### TEXTO PARA ANÁLISE
☆ ☆ ☆

12 de outubro, de 2024 | 11:00

Ser criança

Luiz Carlos Amorim *

Neste sábado é celebrado mais um dia da criança e nesta época deliciosa é impossível não lembrar da minha infância. Sou de Corupá, terra de dezenas de cachoeiras, pequena cidade aos pés da Serra do Mar, perto de Joinville (SC). Vivi toda a minha infância lá, com exceção de um ano, quando fui estudar em Mafra, mais ao norte de Santa Catarina, em meados dos anos sessenta.

Não lembro de praticamente nada de antes dos seis, véspera de minha ida para a escola, pois aquela nova aventura era uma incógnita e eu não sabia como seriam as coisas lá. Mas vi que não era o fim do mundo, gostei da escola, fiz amigos e até tirava boas notas. Dentre os amigos que fiz, havia um, Eddy, que eu gostava de visitar, pois a família dele fazia passas de carambolas e como tanto eu como ele gostávamos das revistinhas Disney – Pato Donald, Mickey, Zé Carioca, Tio Patinhas, sentávamos debaixo dos tabuleiros onde as frutas secavam para ler e comer as passas. Por um bom tempo eu pegava a bicicleta de minha mãe, mesmo que não conseguisse pedalar direito, pois ainda era pequeno, e ia para a casa daquele amigo para ler gibis e comer carambolas secas.

Por falar na bicicleta, minha mãe fazia biscoitos de araruta com coco e eu levava a massa para assar na padaria, de bicicleta. Eu já era um pouquinho maior, conseguia pedalar, ainda que precisasse ficar de pé. E foi numa dessas viagens à padaria que escorreguei e fiquei preso na corrente da bicicleta, ficando sem a pele de uma boa parte de cima do pé esquerdo. Ainda tenho a marca. Foi um dos muitos sustos que dei em minha mãe, ao chegar em casa com o pé ensanguentado.

☆ ☆ ☆

### DADOS DE ORIGEM
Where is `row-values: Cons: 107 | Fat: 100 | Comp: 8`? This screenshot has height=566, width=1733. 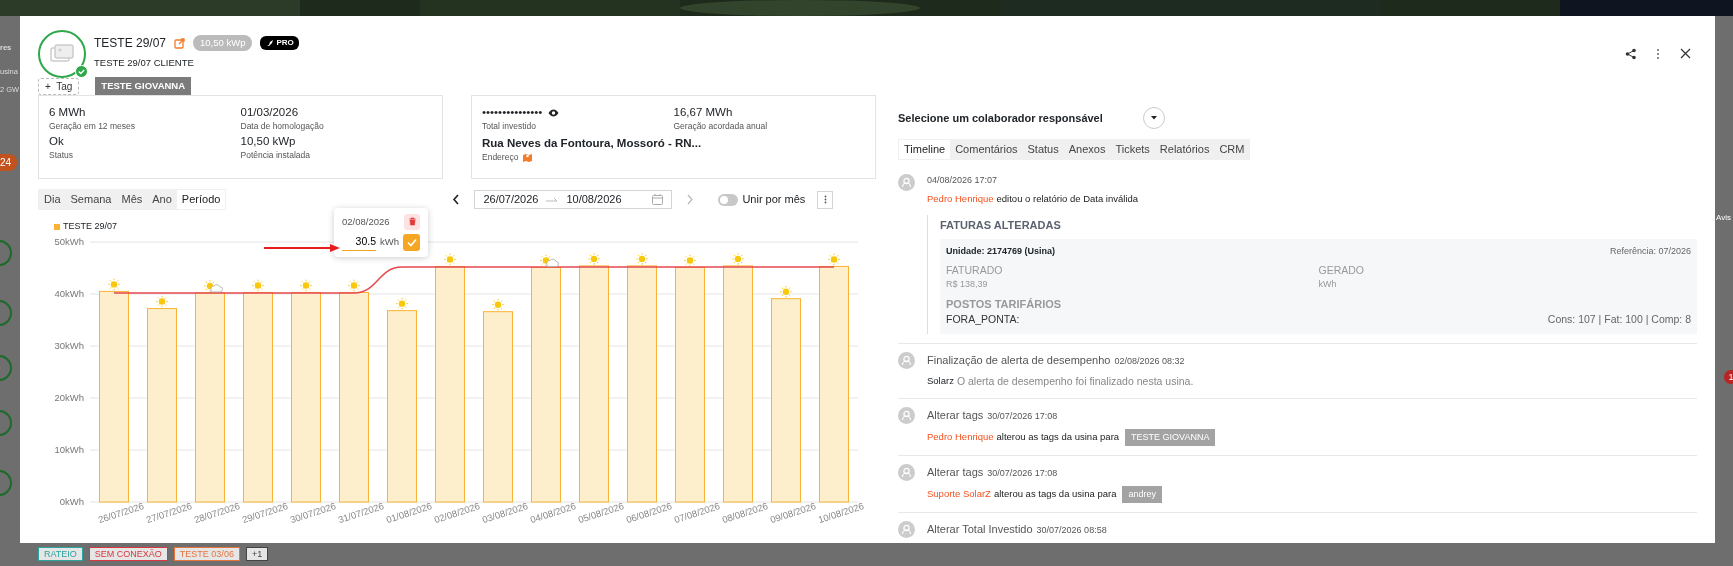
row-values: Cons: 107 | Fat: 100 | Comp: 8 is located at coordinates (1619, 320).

☆ ☆ ☆

### EXERCÍCIO 1
Enumere os personagens das revistinhas Disney mencionados no texto sobre a infância em Corupá.
### EXERCÍCIO 2
Prossiga o texto sobre a infância em Corupá a partir da última frase apresentada.

### RESPOSTA ESCRITA 1
Pato Donald, Mickey, Zé Carioca, Tio Patinhas

### RESPOSTA ESCRITA 2
Além dos gibis, quando não tínhamos dever de casa para fazer e eu não tinha que cuidar de meus irmãos – minha mãe também trabalhava, por isso tinha que ajudar – gostava de ouvir fábulas no rádio. Havia um horário, à tarde, em que uma emissora tocava contos infantis e aquilo era uma coisa mágica, encantada, só suplantado por uma tia contadora de histórias, que infelizmente nos visitava muito pouco, apenas em datas especiais.

Havia algumas árvores frutíferas em nossa casa, como laranjeiras, limeiras, abacateiros, goiabeiras, ameixeiras e outras que não lembro. O que lembro é que em “tardes fagueiras” eu subia num abacateiro amigo, sentava num galho e cantava até quase estourar, por pura felicidade de ser criança. Uma das canções, que ainda sei de cor, era “Meus oito anos”, de Casimiro de Abreu.
“Brincávamos de coisas que hoje algumas crianças nem ouviram falar, como bolinha de gude, peteca, bilboquê”


Mas não era só isso. Naquele tempo não havia televisão, videogames, computadores, apenas o rádio e o cinema, de vez em quando. Um domingo ou outro a gente ia à matinê, assistir a um filme de “caubói”. E isso dava margens a novas brincadeiras, como as de “faroeste”, imitando os filmes que víamos.

Foi uma infância feliz, abençoada infância. Brincávamos de coisas que hoje algumas crianças nem ouviram falar, como bolinha de gude, peteca, bilboquê, etc. E já que mencionei este último brinquedo, na última viagem ao Rio Grande, recentemente, tive uma autêntica volta à infância. Eis que, senão quando, ao passear na pracinha de Nova Petrópolis, perto do labirinto verde, encontrei bilboquês de madeira, numa lojinha de um quiosque. Comprei um, afinal ele é quase o botão de ligar o túnel do tempo, embora hoje meus braços não ajudem muito e eu possa brincar pouco tempo. Mas ainda acerto.

Aprendi a nadar muito cedo, pois sempre havia um rio por perto – eu disse que minha cidade é a Cidade das Cachoeiras? Gostava de pescar e aprendi até a pegar peixe na toca, com as mãos. Só não aprendi a pescar de tarrafa. Mas isso fica para uma outra infância.

Até os dez ou onze anos, morei num lado da cidade, perto de um rio. Depois mudamos para o centro, perto de outro rio de um lado e perto da estrada de ferro do outro. Isto significa que parte da minha infância e quase toda a adolescência eu passei às margens dos trilhos do trem, que naquele tempo ainda tinha passageiros. Viajávamos para Joinville, São Francisco, Mafra, Jaraguá do Sul, Curitiba, de trem.

Andávamos a pé pelos trilhos, para cortar caminho para ir à escola, por exemplo. E para ir até a ponte que ficava mais adiante, do lado oposto da cidade, para mergulhar no rio lá de cima. Coisa que minha mãe não sabia, é claro.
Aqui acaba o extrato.